VRealm P.C. (VAT: 802264482, GEMI: ELGEMI.173245503000) acts as data controller for personal data processed through this website. For privacy matters and data subject requests, contact info@vrealm.gr.

2. Scope

This policy applies to personal data processing related to website browsing, contact and review form submissions, and subsequent professional communication.

3. Categories of Data We Process

• Identity and contact details: name, company, role, email, phone.
• Project-related business details: industry, project type, timeline, budget range, description.
• Technical data: IP address, basic security logs, anti-spam and rate-limiting records.
• Usage/analytics data where website measurement tools are enabled.

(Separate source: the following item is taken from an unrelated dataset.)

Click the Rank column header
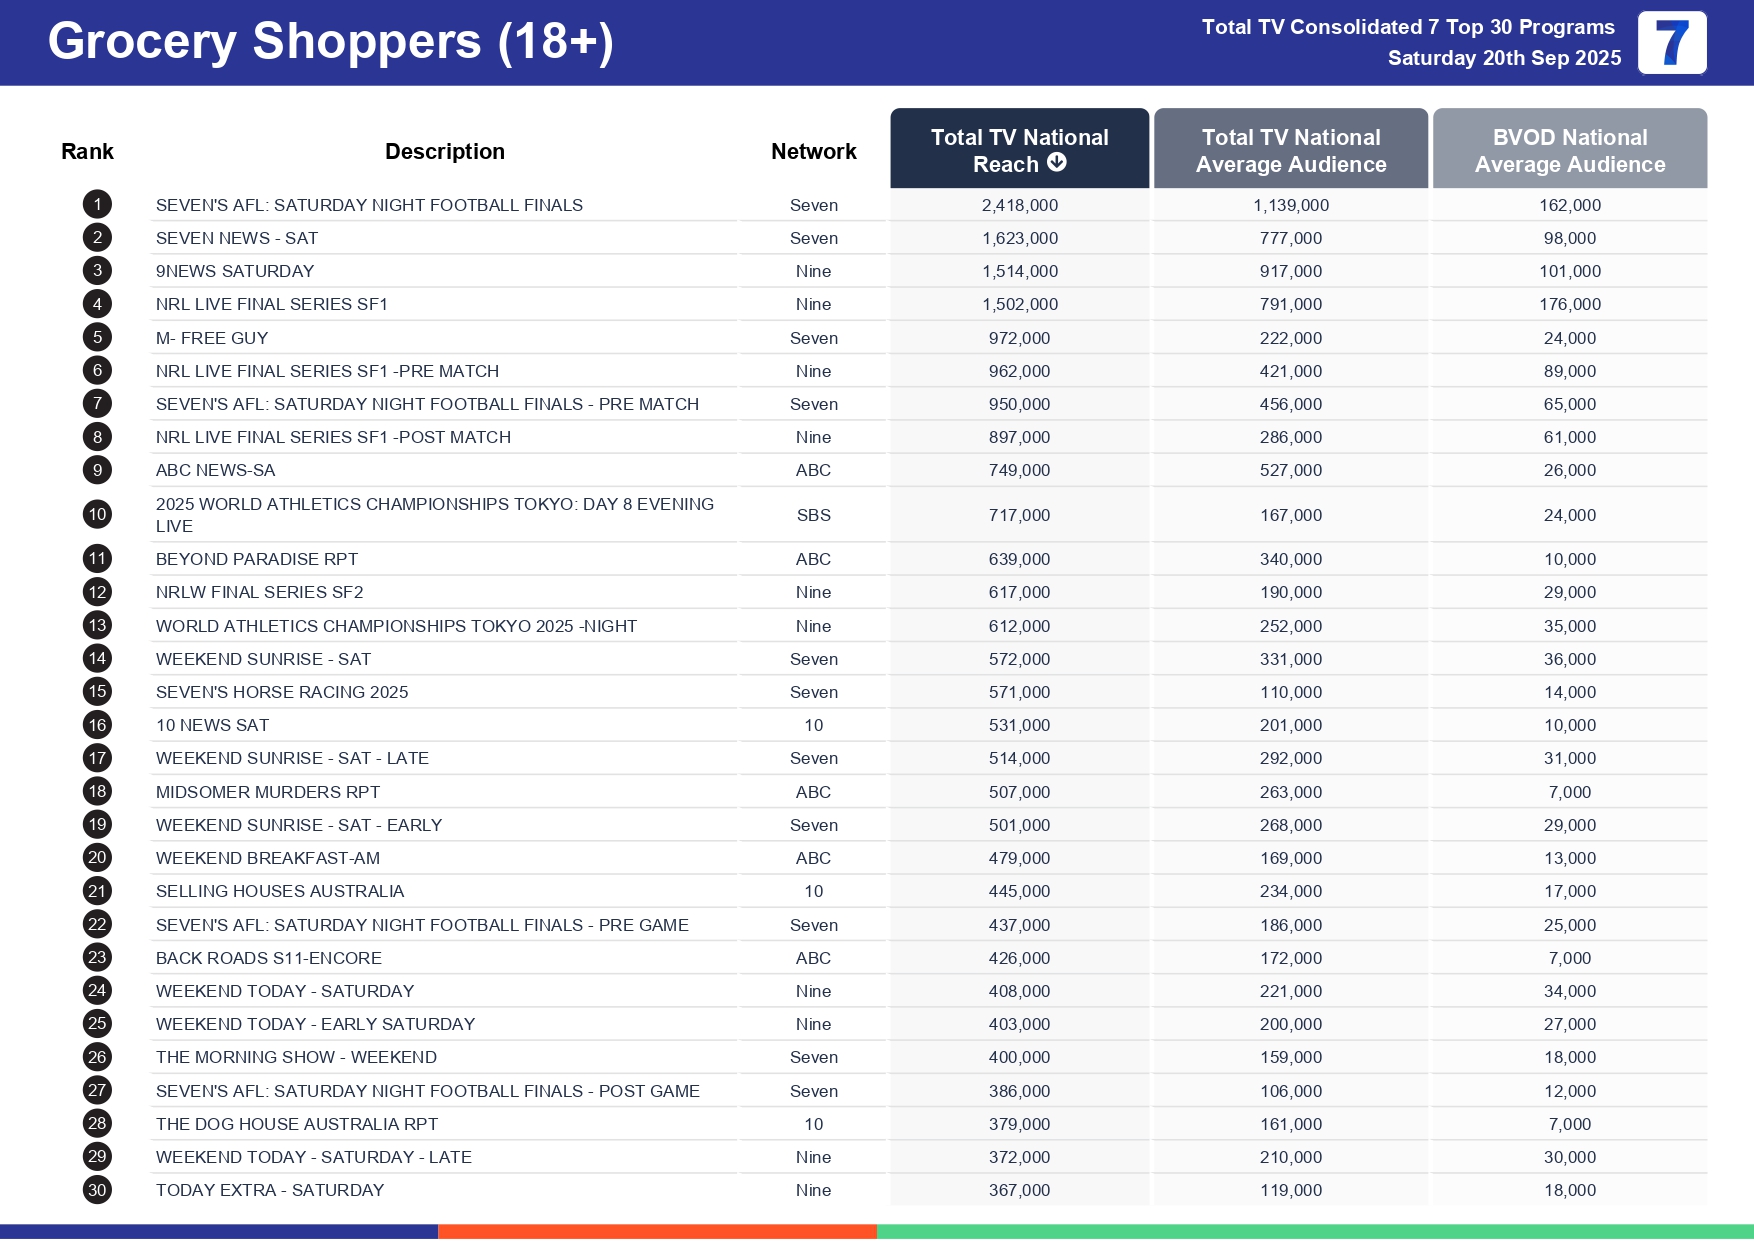The image size is (1754, 1241). [x=87, y=151]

4. Purposes and Legal Bases (GDPR Article 6)

• Handling requests and pre-contractual communication: Article 6(1)(b).
• Legitimate business communication and service improvement: Article 6(1)(f).
• Compliance with legal obligations (tax/accounting/regulatory): Article 6(1)(c).
• Consent for non-essential technologies (for example non-essential cookies): Article 6(1)(a).

5. Cookies and Similar Technologies

The website may use strictly necessary cookies for functionality and security. For non-essential cookies or tracking technologies, prior notice and consent are required under the ePrivacy Directive (2002/58/EC) and Greek Law 3471/2006.

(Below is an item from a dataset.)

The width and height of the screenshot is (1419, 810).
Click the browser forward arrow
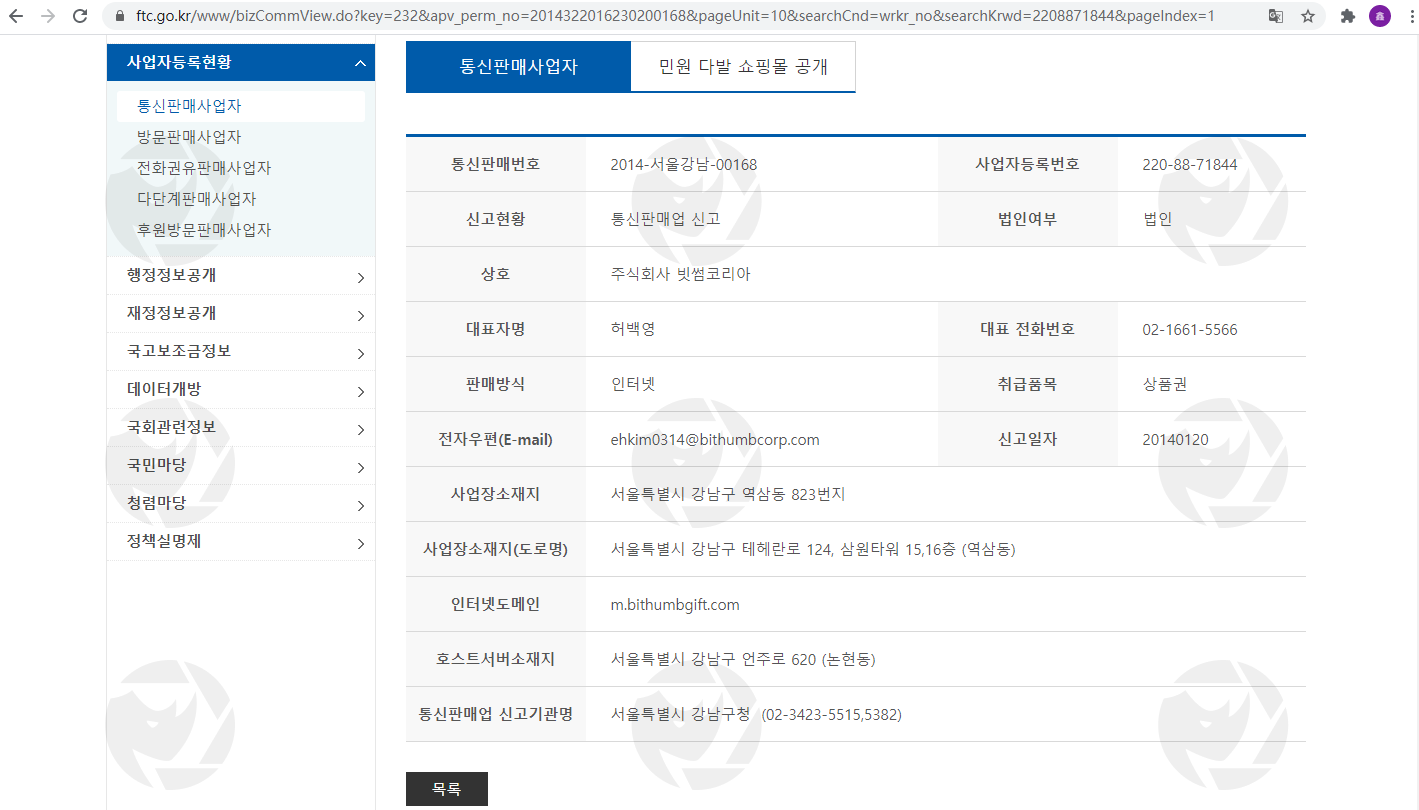click(48, 16)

6. Recipients and Processors

Personal data is accessible only to authorized personnel and service providers supporting technical operations (such as hosting, email delivery, analytics), under contractual confidentiality and data protection obligations. We do not sell personal data.

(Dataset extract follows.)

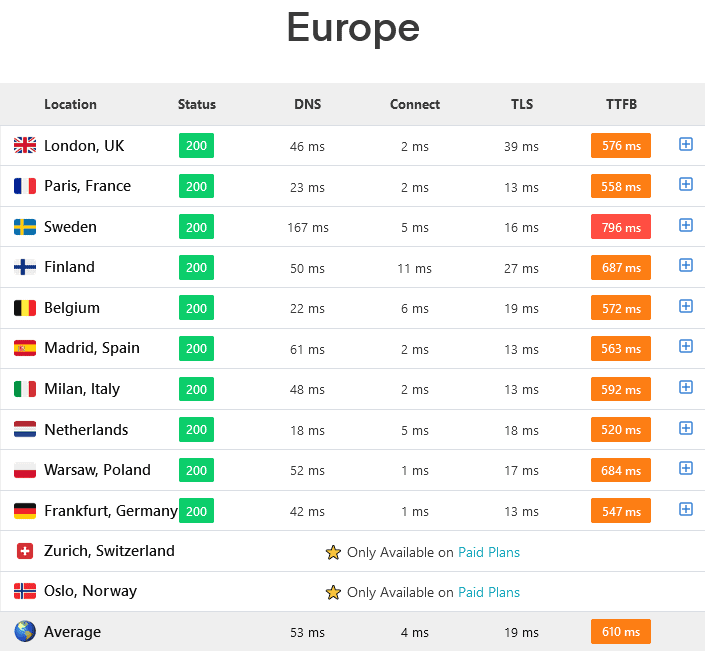Click the Norway flag icon
Screen dimensions: 705x651
pos(25,591)
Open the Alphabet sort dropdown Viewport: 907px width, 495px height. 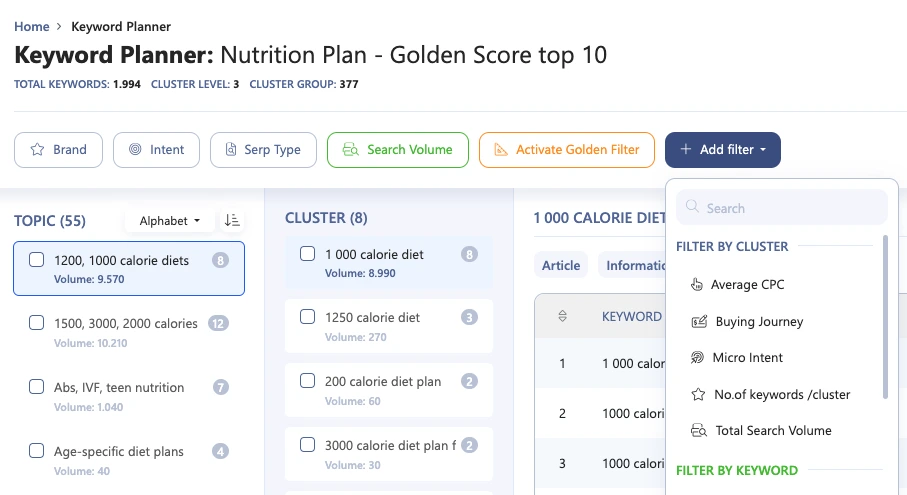(x=169, y=220)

7. International Transfers

If data is transferred outside the EEA, we apply appropriate safeguards required by GDPR, such as adequacy decisions or Standard Contractual Clauses.

8. Retention Periods

• Contact/request data: up to 24 months after the last meaningful communication.
• Contract-related data: for the duration of the engagement and statutory retention periods.
• Security logs: for a reasonable and proportionate period for security and incident handling.

9. Security Measures

We implement appropriate technical and organizational measures, including access control, least-privilege handling, protected data transmission, and anti-spam/anti-abuse controls.

10. Your Rights

Subject to applicable conditions, you have the rights to:

• Access (GDPR Article 15)
• Rectification (GDPR Article 16)
• Erasure (GDPR Article 17)
• Restriction (GDPR Article 18)
• Portability (GDPR Article 20)
• Object (GDPR Article 21)
• Withdraw consent at any time, without affecting previous lawful processing

To exercise rights, contact info@vrealm.gr.

11. Right to Lodge a Complaint

If you believe processing infringes data protection law, you may lodge a complaint with the competent supervisory authority: Hellenic Data Protection Authority (HDPA), www.dpa.gr.

12. Children's Data

Our services are intended for professional/business audiences. We do not knowingly collect personal data from minors.

13. Policy Updates

We may update this policy to reflect legal, technical, or business changes. The current version is always published on this page.